Proof: See Appendix.
Proof: See Appendix.
A natural next step is the look at cost-sensitive best m with partial feedback; perhaps the forfeit offset tree will be useful in that context.
Appendix
This is the proof of the regret bound theorem.Consider a fixed $(x, \omega)$. It is useful to talk about the conditional policy regret experienced at an internal node $n$, \[ v (h^\Psi | x, \omega, n) = \max_{k \in \Gamma (n)} E_{r \sim D_{r|\omega,x}} \left[ r (k) \right] - E_{r \sim D_{r|\omega,x}} \left[ r (h^\Psi_n (x, \omega)) \right]. \] where $h_n^\Psi$ is the prediction at internal node $n$. When $n$ is the root of the tree, $v (h^\Psi | x, \omega, n)$ is the forfeit offset tree policy regret conditional on $(x, \omega)$.
The proof strategy is to bound $v (h^\Psi | x, \omega, n) \leq \sum_{m \in \Lambda (n)} q_m (\Psi | x, \omega)$ via induction. The base case is trivially satisfied for trees with only one leaf (no internal nodes) since it evaluates to $0 \leq 0$. To show the recursion at a particular internal node $n$, let $\lambda$ and $\phi$ be the predictions of the left subtree ($n_\lambda$) and right subtree ($n_\phi$).
Case 1: $\Gamma (n_\lambda) \setminus \omega = \emptyset$. In this case $\lambda \in \omega$ and forfeits, so $\phi$ is chosen.

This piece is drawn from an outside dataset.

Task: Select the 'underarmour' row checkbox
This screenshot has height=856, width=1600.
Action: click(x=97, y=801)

There must be a maximizer in the right subtree, since all values in the left subtree are $-\infty$. Furthermore $q_m (\Psi | x, \omega) = 0$ for both $m = n$ and for $m \in \Lambda (n_\lambda)$ by definition. Therefore \[ \begin{aligned} v (h^\Psi | x, \omega, n) &=
\max_{k \in \Gamma (n)} E_{r \sim D_{r|\omega,x}} \left[ r (k) \right] - E_{r \sim D_{r|\omega,x}} \left[ r (\phi) \right] \\ &= \max_{k \in \Gamma (n_\phi)} E_{r \sim D_{r|\omega,x}} \left[ r (k) \right] - E_{r \sim D_{r|\omega,x}} \left[ r (\phi) \right] \\ &= v (h^\Psi | x, \omega, n_\phi) \\ &\leq \sum_{m \in \Lambda (n_\phi)} q_m (\Psi | x, \omega) \\ &= \sum_{m \in \Lambda (n)} q_m (\Psi | x, \omega). \end{aligned} \]

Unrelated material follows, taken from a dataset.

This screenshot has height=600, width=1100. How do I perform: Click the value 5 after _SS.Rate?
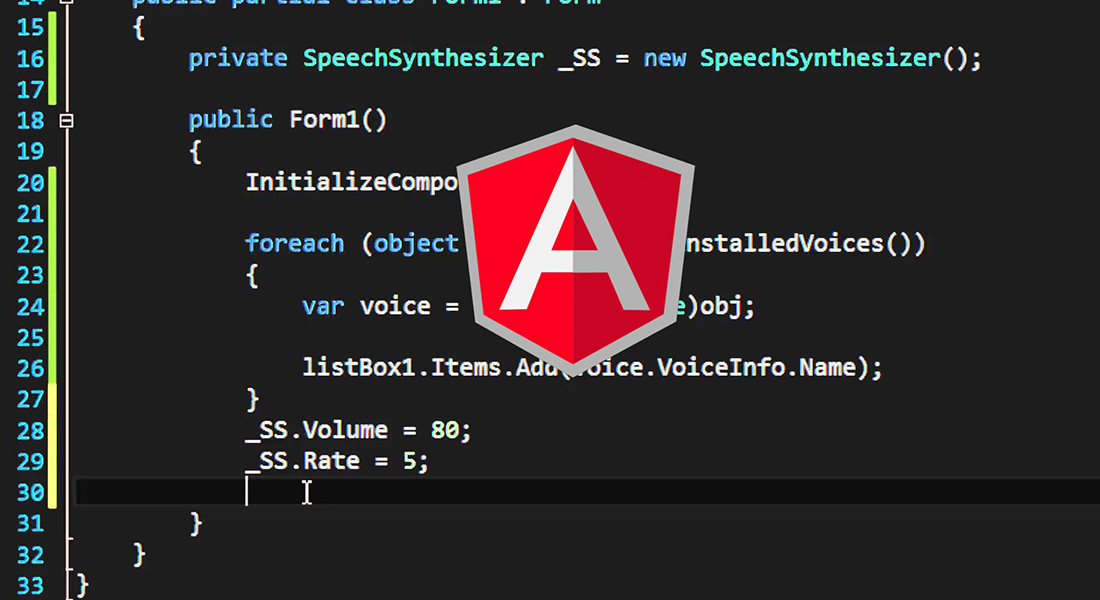(422, 461)
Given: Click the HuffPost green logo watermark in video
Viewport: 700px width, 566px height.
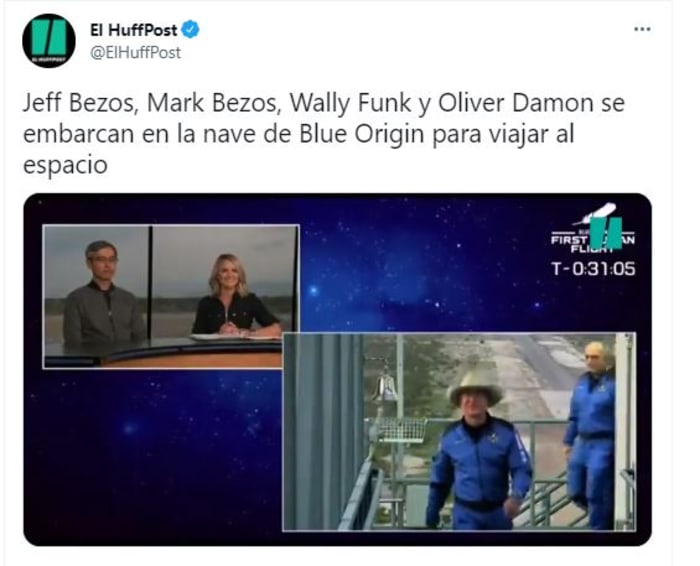Looking at the screenshot, I should click(606, 232).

Case 2: $\Gamma (n_\lambda) \setminus \omega \neq \emptyset$ and $\Gamma (n_\phi) \setminus \omega = \emptyset$. In this case $\phi \in \omega$ and $\lambda \not \in \omega$, so $\phi$ forfeits and $\lambda$ is chosen. There must be a maximizer in the left subtree, since all values in the right subtree are $-\infty$. Furthermore $q_m (\Psi | x, \omega) = 0$ for both $m = n$ and for $m \in \Lambda (n_\phi)$ by definition. Therefore \[ \begin{aligned} v (h^\Psi | x, \omega, n) &=
\max_{k \in \Gamma (n)} E_{r \sim D_{r|\omega,x}} \left[ r (k) \right] - E_{r \sim D_{r|\omega,x}} \left[ r (\lambda) \right] \\ &= \max_{k \in \Gamma (n_\lambda)} E_{r \sim D_{r|\omega,x}} \left[ r (k) \right] - E_{r \sim D_{r|\omega,x}} \left[ r (\lambda) \right] \\ &= v (h^\Psi | x, \omega, n_\lambda) \\ &\leq \sum_{m \in \Lambda (n_\lambda)} q_m (\Psi | x, \omega) \\ &= \sum_{m \in \Lambda (n)} q_m (\Psi | x, \omega). \end{aligned} \]

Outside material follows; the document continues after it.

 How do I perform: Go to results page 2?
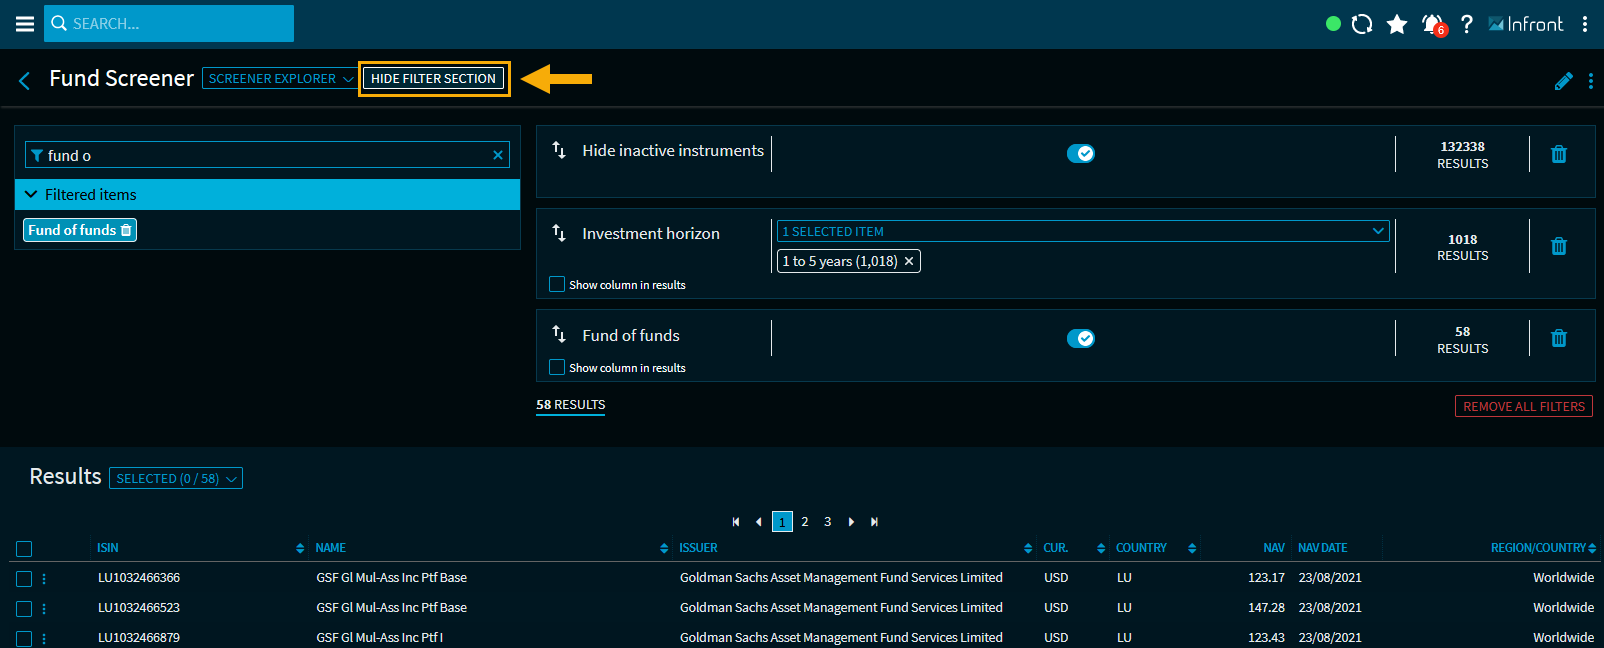coord(805,521)
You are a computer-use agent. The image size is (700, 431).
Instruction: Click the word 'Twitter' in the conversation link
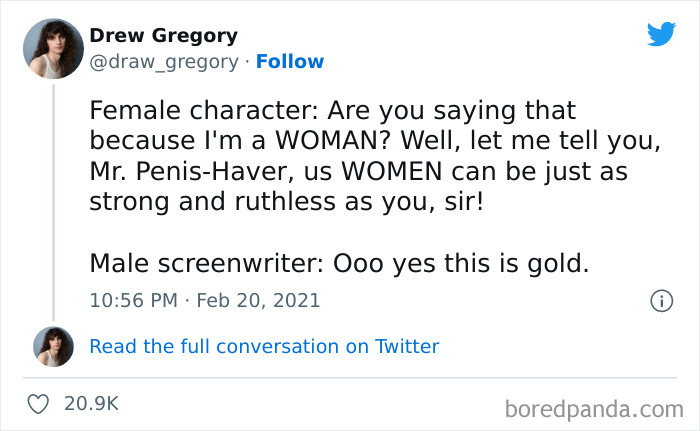point(407,347)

Case 3: $\Gamma (n_\lambda) \setminus \omega \neq \emptyset$ and $\Gamma (n_\phi) \setminus \omega \neq \emptyset$. This is the ``normal'' offset tree case, where both $\lambda \not \in \omega$ and $\phi \not \in \omega$ so no forfeiture happens. The expected importance weights conditioned on $(x, \omega, r)$ and $\lambda \not \in \omega$ and $\phi \not \in \omega$ are \[ \begin{aligned} w_{\lambda|r} &= E_{a \sim p} \biggl[ 1_{a = \lambda} 1_{r (a) \geq \frac{1}{2}}\frac{p (\lambda | x, \omega) + p (\phi | x, \omega)}{p (\lambda | x, \omega)} \left(r (\lambda) - \frac{1}{2}\right) \\ &\quad \quad \quad \quad + 1_{a = \phi} 1_{r (a) < \frac{1}{2}} \frac{p (\lambda | x, \omega) + p (\phi | x, \omega)}{p (\phi | x, \omega)} \left(\frac{1}{2} - r (\phi)\right) \biggr] \biggl/ \\ &\quad \quad E_{a \sim p} \left[ 1_{a = \lambda} + 1_{a = \phi} \right] \\ &= \left( r (\lambda) - \frac{1}{2} \right)_+ + \left( \frac{1}{2} - r (\phi) \right)_+, \\ w_{\phi|r} &= \left( r (\phi) - \frac{1}{2} \right)_+ + \left( \frac{1}{2} - r (\lambda) \right)_+, \\ \end{aligned} \] where $\left( x \right)_+ = \max (x, 0)$. Thus \[ | w_\lambda - w_\phi | = \left| E_{r \sim D_{r|\omega,x}} \left[ w_{\lambda|r} - w_{\phi|r} \right] \right| = \left| E_{r \sim D_{r|\omega,x}} [r (\lambda) - r (\phi)] \right|, \] i.e., the importance-weighted regret at an internal node is equal to the policy regret with respect to the two actions input to that node.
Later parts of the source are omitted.